1: Whip Finisher- This tool is used at the very end of tying the fly to tie the final knot so the fly doesn't come undone. The thread is put through the top loop and then placed in the bottom notch, a triangle is then made with the thread and wrapped around behind the eye of the hook. This has to be one of the hardest parts of fly tying for beginning tiers to learn.

2: Scissors- The use of the scissors is pretty self explanatory, used to cut material and trim the thread at the final stage. However they will have different lengths and shapes of the scissor blades that will be used for different purposes in tying. The thicker bladed scissors are used for trimming thicker and tougher material, while the thinner bladed scissors are used for more finessing situations.

3: Dubbing teaser- When tying with dubbing, in particular a pattern where you are using a dubbing that you want to look real "buggy". The dubbing will have to be long strands of material so that is can be pulled out and give the look needed. Once the dubbing is tied on the hook and the fly is close to being finished. This tool is used to pluck strands of the material loose and give the fly the look that is needed. It is a needle on a handle with either pieces of it 'cut out' or the end of it 'roughed up' so it catches on the dubbing.

4: Bodkin- For the most part this is just a big needle with a handle on it. Used for manipulating material on the fly as needed and also used to apply the head cement at the end of the fly. Relatively basic tool but extremely functional and useful when tying up patterns.

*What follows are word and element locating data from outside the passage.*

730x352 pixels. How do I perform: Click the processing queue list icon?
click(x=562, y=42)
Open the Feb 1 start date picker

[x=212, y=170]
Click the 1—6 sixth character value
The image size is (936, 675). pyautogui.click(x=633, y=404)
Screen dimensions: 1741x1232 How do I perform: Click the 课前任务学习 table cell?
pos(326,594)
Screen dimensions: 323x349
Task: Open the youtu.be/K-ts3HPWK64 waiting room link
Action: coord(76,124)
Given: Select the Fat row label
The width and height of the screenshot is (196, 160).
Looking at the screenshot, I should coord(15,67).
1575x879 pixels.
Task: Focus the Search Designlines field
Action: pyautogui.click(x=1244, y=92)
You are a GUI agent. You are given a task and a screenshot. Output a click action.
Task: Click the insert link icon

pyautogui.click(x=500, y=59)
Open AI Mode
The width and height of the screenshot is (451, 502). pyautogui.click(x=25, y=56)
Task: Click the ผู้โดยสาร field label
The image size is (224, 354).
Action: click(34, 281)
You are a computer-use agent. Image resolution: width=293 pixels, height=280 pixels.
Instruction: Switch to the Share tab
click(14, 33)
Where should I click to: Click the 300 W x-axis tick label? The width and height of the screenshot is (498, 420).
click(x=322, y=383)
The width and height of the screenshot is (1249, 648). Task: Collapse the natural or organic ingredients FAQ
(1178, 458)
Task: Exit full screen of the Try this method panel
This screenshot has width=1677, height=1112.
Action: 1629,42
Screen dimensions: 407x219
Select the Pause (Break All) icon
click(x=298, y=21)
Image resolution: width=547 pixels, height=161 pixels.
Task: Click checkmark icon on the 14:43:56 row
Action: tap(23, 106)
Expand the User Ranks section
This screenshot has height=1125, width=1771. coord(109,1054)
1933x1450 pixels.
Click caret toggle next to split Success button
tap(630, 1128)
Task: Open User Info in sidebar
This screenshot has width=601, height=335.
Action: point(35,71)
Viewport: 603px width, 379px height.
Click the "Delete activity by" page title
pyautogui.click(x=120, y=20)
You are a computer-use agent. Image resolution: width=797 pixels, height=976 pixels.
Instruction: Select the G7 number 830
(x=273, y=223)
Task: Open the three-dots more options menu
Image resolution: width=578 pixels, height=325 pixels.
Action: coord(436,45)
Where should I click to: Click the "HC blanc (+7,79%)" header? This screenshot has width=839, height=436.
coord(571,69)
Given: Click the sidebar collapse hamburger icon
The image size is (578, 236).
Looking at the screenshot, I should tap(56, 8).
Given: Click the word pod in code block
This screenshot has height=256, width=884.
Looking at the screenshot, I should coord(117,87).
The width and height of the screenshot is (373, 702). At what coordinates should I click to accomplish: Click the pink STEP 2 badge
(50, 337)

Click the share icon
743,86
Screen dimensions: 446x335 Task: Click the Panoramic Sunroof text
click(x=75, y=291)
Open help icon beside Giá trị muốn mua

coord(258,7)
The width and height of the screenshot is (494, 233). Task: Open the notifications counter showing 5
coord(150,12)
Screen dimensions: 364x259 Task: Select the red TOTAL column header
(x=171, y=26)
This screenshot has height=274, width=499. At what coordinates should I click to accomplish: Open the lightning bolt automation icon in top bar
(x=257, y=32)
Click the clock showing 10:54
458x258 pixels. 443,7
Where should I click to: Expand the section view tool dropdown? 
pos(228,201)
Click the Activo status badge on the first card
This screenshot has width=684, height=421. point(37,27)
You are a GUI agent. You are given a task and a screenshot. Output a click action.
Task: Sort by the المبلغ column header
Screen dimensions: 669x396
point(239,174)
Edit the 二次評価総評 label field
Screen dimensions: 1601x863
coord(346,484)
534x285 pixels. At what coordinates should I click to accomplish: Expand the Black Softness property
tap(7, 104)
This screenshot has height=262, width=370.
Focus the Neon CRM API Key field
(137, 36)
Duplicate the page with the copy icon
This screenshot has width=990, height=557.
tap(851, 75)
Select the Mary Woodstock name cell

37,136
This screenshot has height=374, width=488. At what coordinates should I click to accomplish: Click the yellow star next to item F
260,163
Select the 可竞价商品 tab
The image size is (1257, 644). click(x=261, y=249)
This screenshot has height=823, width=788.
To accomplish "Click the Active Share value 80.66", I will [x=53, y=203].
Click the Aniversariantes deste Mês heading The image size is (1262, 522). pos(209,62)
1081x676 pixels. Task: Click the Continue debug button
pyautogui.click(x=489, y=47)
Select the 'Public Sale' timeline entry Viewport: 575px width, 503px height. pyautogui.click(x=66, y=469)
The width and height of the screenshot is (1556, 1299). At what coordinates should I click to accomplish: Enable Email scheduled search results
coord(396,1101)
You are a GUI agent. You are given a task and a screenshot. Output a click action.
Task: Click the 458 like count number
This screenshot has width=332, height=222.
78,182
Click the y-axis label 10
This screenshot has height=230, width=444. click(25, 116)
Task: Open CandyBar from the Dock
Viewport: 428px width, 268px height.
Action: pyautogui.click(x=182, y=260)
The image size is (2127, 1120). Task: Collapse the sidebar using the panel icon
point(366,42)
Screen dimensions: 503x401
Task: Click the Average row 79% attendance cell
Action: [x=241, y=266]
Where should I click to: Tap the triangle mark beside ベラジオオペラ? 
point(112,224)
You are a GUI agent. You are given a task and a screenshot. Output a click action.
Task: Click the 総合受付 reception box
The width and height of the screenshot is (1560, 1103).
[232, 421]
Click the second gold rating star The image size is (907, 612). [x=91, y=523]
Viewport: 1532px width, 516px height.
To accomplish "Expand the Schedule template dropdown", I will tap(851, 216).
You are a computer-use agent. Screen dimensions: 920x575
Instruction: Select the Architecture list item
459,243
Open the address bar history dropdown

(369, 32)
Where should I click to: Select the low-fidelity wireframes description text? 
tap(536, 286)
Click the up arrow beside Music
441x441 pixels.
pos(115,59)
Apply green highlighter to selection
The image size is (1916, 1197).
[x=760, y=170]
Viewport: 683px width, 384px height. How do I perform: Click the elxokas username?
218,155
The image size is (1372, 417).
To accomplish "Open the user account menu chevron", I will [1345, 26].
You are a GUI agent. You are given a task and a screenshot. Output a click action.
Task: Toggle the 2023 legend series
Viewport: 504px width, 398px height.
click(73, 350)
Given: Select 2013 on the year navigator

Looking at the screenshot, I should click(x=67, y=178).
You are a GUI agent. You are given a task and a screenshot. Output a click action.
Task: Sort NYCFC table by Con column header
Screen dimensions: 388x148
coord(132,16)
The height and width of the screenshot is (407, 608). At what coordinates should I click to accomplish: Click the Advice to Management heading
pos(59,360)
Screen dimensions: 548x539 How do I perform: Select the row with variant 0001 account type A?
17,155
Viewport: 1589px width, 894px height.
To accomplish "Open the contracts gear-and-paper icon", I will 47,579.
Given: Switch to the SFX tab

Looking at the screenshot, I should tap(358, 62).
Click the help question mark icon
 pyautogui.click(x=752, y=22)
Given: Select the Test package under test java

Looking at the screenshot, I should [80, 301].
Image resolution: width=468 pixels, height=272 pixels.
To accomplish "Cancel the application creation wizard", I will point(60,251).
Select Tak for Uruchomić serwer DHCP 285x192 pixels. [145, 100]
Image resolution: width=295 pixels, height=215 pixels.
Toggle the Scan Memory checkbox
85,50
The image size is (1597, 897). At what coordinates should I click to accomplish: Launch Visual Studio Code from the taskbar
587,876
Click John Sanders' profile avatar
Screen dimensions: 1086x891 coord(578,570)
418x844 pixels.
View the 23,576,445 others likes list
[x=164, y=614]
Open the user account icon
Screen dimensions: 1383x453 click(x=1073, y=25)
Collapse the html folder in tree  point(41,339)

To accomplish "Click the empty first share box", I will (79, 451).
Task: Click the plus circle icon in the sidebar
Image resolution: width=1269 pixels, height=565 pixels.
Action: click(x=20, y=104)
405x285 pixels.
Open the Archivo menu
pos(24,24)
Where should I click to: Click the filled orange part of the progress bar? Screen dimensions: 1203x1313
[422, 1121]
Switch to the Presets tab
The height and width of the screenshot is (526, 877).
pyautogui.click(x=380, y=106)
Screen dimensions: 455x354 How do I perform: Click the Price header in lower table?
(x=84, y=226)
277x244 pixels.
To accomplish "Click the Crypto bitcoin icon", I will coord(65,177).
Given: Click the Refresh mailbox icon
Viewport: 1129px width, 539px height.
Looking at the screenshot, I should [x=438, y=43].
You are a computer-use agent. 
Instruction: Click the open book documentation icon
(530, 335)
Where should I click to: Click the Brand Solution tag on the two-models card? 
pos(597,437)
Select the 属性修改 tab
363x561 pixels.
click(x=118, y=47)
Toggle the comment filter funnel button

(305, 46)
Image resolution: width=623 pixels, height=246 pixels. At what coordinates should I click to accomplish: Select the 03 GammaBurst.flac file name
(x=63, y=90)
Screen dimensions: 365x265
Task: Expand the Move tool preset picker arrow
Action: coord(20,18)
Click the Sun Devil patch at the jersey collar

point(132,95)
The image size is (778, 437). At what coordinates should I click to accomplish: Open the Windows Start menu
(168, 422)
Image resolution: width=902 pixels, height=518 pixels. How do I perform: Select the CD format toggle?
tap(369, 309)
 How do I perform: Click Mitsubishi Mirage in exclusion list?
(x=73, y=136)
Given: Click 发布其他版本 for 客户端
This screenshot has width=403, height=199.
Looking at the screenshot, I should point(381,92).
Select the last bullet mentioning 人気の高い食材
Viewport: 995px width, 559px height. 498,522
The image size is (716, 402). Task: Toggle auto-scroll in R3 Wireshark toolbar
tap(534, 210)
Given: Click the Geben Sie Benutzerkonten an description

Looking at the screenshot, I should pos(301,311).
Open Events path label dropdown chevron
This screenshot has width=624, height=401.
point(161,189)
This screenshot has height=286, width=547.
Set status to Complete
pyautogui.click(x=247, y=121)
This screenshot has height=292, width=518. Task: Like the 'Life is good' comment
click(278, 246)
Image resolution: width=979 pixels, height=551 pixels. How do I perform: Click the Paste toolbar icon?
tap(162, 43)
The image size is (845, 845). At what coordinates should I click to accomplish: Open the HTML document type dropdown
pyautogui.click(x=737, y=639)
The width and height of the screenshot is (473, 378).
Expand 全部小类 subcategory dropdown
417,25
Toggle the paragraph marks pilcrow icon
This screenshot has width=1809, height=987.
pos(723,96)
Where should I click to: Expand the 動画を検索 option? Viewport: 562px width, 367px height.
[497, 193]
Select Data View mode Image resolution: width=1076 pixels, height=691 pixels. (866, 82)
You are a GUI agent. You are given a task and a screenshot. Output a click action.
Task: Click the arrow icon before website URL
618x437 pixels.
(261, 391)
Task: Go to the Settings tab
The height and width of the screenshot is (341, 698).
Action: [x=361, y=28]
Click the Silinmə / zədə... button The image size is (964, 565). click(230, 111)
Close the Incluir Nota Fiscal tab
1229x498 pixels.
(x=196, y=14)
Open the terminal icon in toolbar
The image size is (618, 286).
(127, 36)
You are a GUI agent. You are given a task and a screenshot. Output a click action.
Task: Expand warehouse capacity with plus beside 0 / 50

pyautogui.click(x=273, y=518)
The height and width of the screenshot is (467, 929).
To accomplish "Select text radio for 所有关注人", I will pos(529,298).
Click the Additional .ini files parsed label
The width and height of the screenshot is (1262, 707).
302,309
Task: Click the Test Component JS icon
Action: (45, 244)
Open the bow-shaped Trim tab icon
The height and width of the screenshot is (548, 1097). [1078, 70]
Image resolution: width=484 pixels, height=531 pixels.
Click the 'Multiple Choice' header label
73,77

5: Bobbin- Not to be confused with the Bodkin, this is the most important tool needed when tying as it holds and controls the tying thread. These will also come in a million different types and sizes and each will have different uses for different situations. The variation in the tip material will be the most relevant, as it will make or break your thread. The ceramic tipped bobbins will be the most popular and my personal favorite. They are the smoothest in feel when tying and help immensely in not breaking the thread mid tie.

6: Tweezers- Similar to the bodkin as in pretty self explanatory, used to help manipulate and pick up some of the smaller materials that are used in tying flies. They also make a specific tweezer with an indent in it used to pick up round beads to tie onto the fly. These will also come in multiple lengths and sizes all with different applications for specific situations.